Sintiéndome repentina y extrañamente calmada, levanté la jeringa y la apreté con suavidad para quitar cualquier burbuja de aire.
—Muévete un poco —dije, codeándolo groseramente—. Relaja esta parte; no quiero que se rompa la aguja.
Él inspiró con un siseo; la aguja era gruesa, y había bastante alcohol producto del vino como para que le ardiera mucho, como descubrí un minuto más tarde cuando recibí mi propia inyección.
—¡Ay! ¡Uy! ¡Oh, Jesús H. Roosevelt Cristo! —exclamé, apretando los dientes mientras retiraba la aguja de mi muslo—. ¡Dios, cómo duele!
Jamie me dedicó una sonrisa torcida, sin dejar de frotarse el trasero.
—Sí, bueno. El resto no será peor que esto, espero.
El resto… De pronto me sentí hueca y mareada.
—¿Tú… estás seguro? —pregunté, dejando la jeringa sobre la mesa.
—No —dijo—. No lo estoy. Pero quiero intentarlo. Debo hacerlo.
Yo me alisé el camisón de lino por encima del muslo pinchado, mirándolo mientras lo hacía. Él había arrojado todas sus máscaras mucho tiempo antes; la duda, la furia y el temor estaban presentes, grabados visiblemente en las desesperadas líneas de su rostro.
Algo suave me rozó la pierna y bajé la mirada para ver que Adso me había traído un ratón muerto. Empecé a sonreír, sentí cosquillas en el labio, y entonces miré a Jamie y dejé que el labio se partiera cuando sonreí. El gusto de la sangre caliente cayó sobre mi lengua.
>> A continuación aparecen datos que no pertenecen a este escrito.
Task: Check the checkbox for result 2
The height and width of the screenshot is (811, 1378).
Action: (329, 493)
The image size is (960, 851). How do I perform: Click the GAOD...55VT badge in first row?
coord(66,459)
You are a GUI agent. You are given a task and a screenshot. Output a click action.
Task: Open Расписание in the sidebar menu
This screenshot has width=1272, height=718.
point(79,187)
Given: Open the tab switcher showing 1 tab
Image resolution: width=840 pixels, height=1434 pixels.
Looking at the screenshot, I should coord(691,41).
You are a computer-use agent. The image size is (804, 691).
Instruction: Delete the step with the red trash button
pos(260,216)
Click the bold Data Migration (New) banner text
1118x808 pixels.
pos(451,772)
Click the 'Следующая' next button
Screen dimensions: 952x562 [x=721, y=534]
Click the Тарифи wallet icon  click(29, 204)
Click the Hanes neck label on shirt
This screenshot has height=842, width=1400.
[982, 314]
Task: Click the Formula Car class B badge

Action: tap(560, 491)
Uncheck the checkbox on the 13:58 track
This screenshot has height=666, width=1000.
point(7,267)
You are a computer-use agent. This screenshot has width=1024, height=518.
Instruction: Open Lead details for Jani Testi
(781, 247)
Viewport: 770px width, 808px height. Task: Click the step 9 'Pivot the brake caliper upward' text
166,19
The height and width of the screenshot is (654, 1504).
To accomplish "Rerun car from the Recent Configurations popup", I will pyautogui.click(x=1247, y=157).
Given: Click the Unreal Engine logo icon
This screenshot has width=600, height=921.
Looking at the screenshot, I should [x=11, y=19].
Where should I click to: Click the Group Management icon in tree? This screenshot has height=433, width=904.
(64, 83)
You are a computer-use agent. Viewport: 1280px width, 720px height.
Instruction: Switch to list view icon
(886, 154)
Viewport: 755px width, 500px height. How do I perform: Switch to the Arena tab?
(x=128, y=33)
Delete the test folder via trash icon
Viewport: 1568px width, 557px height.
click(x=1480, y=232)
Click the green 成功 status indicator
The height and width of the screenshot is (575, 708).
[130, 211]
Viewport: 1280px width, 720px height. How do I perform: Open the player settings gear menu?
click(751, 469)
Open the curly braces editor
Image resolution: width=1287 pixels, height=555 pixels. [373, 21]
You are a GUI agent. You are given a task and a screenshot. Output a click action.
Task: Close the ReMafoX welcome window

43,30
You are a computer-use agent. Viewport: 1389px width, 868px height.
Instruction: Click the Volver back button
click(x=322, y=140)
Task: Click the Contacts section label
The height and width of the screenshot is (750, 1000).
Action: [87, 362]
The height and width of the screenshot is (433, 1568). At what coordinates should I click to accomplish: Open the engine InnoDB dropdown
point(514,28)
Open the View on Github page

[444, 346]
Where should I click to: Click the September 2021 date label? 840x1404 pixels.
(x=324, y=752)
—Bueno… Has corrido siempre que te he necesitado; supongo que esta vez también te correrás.
Por un instante, Jamie me miró con una expresión de total desconcierto, sin captar el chiste tonto. Hasta que por fin lo entendió y la sangre le inundó la cara.
Creí que se había vuelto para ocultar el rostro, pero en realidad sólo lo había hecho para revisar el armario. Encontró lo que buscaba y volvió a darse la vuelta con una botella de mi mejor moscatel en la mano, que brillaba oscuramente. La sostuvo entre el codo y el cuerpo y luego cogió otra.
—Sí, lo haré —dijo, tendiendo su mano libre hacia mí—. Pero si crees que alguno de nosotros lo hará estando sobrio, Sassenach, estás muy equivocada.